In Sicilia, se si eccettuano le BCC e alcune grandi banche popolari, non c’è un gruppo bancario che faccia riferimento all’isola. Questo può avere effetti sul sistema produttivo locale?

«Il fatto che non ci sia una banca locale determina un impoverimento non solo del tessuto imprenditoriale, ma impedisce lo sviluppo di tutto il territorio. Quello che oggi preoccupa noi operatori del settore è il fatto che senza strumenti di finanza agevolata (a livello regionale o nazionale), le imprese non possono essere supportate per operazioni di sviluppo, perché difficilmente le banche nazionali riescono a dare voce a tutti gli imprenditori che potrebbero riuscire a investire sul territorio.

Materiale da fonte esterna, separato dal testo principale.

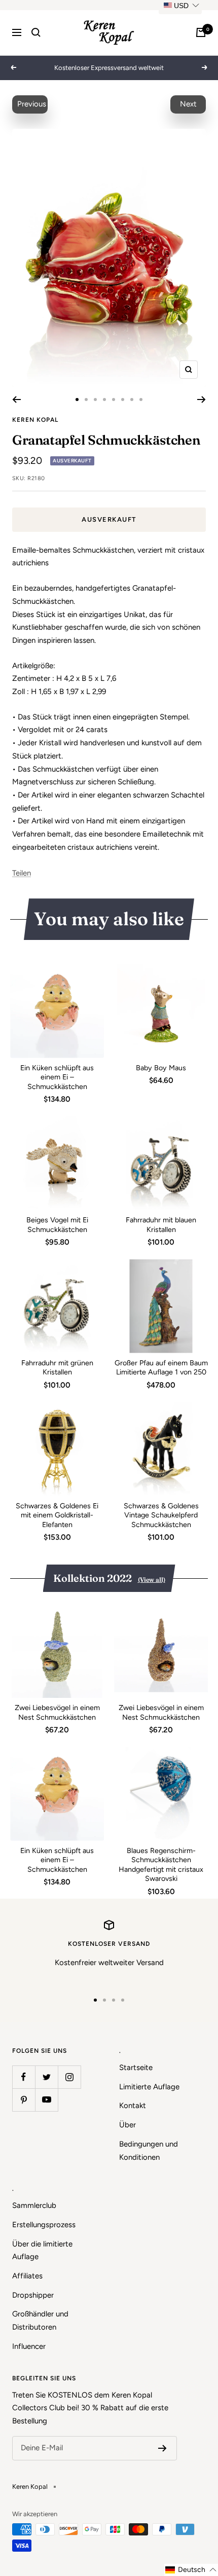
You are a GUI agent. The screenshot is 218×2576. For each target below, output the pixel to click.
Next (188, 103)
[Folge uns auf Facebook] (23, 2076)
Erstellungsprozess (44, 2224)
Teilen (21, 873)
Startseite (136, 2067)
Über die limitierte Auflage (42, 2250)
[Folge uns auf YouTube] (46, 2099)
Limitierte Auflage (149, 2086)
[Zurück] (16, 399)
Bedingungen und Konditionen (148, 2150)
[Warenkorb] (201, 32)
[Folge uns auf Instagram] (69, 2076)
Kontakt (132, 2105)
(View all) (151, 1579)
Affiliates (27, 2275)
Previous (31, 103)
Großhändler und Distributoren (40, 2320)
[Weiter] (201, 399)
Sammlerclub (34, 2205)
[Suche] (36, 32)
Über (127, 2124)
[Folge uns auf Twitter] (46, 2076)
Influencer (29, 2346)
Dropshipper (33, 2295)
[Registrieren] (162, 2448)
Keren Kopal (35, 419)
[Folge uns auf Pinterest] (23, 2099)
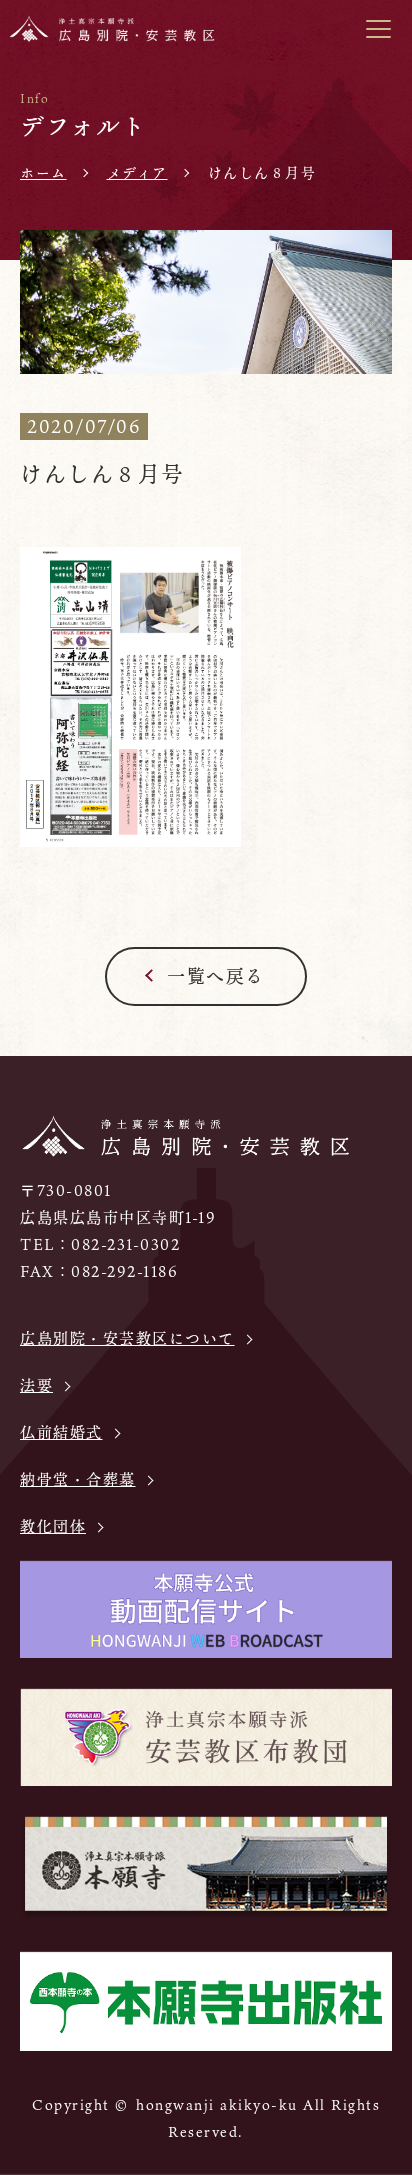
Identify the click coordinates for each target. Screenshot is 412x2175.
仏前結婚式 (61, 1432)
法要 (36, 1385)
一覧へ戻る (216, 976)
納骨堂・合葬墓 (78, 1479)
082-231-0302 (125, 1244)
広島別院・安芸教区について (127, 1338)
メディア (137, 172)
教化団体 (53, 1526)
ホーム (43, 172)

E questo è vero a maggior ragione oggi, dopo due anni di pandemia, perché le banche tradizionali, che non fanno una valutazione in prospettiva, non potranno mai dare fiducia ad un’impresa il cui bilancio dell’ultimo anno è stato messo a dura prova dai continui lockdown». 

Cosa resta del rapporto imprenditore-banchiere e come possono incidere le fintech su questo rapporto?

«Il rapporto imprenditore-banchiere non esiste più, se per banchiere si intendere il vecchio direttore di banca, perché le banche tradizionali hanno ormai reso totalmente impersonali quasi tutti i loro processi, gestendoli in modo asettico. Il fintech, invece, a differenza di quanto si crede, può davvero essere incisivo su questo aspetto. Noi di Opyn, ad esempio, ci definiamo “human fintech” in quanto per noi il rapporto umano con l’imprenditore è imprescindibile. Da un lato infatti siamo presenti sul territorio in modo capillare con una fitta rete di Area Manager ed agenti, che per noi rappresentano una sorta di “filiale itinerante” in grado di fornire assistenza e supporto. Dall’altro lato per noi è fondamentale dare voce all’imprenditore: quando decidiamo di erogare un prestito viene contattato da un nostro analista che gli chiede di raccontare la sua azienda, per capire quali potrebbero essere gli sviluppi possibili al di là dei numeri relativi al bilancio. Nonostante i nostri processi siano oggi digitali e assolutamente tecnologici, non ci siamo inventati nulla: stiamo solo innovando una pratica che esiste da più di 50 anni. In secondo luogo, l’incidenza delle fintech sta sicuramente nei tempi: noi di Opyn ad esempio siamo in grado di dare l’esito della valutazione in 24 ore e di erogare il prestito in 7 giorni lavorativi. Anche questo è fondamentale per consentire alle imprese di rimanere competitive sul mercato». 

Le fintech sono indipendenti dal contesto territoriale. Come possono contribuire ad assolvere al ruolo delle banche locali anche al Sud, che si caratterizza per la presenza di molte zone bianche dove l’operatività delle fintech rischierebbe di essere limitata?

«Per Opyn questo aspetto è molto diverso dalle altre fintech: la nostra rete di Area Manager e agenti ha proprio lo scopo di costituire un valido punto di riferimento sul territorio che ci aiuti a intercettare le esigenze di una determinata regione e a fornire una risposta adeguata. In Sicilia, ad esempio, ai sei agenti già presenti ne stiamo aggiungendo altri in modo da essere il più possibile presenti sul territorio e capire come supportarlo al meglio. E se si pensa che il digitale possa rappresentare uno scoglio alla diffusione del fintech è sbagliato: al Sud la digitalizzazione è infatti molto più avanzata di quanto si possa credere perché costituisce l’unica via per sopravvivere in un mercato globalizzato come quello odierno».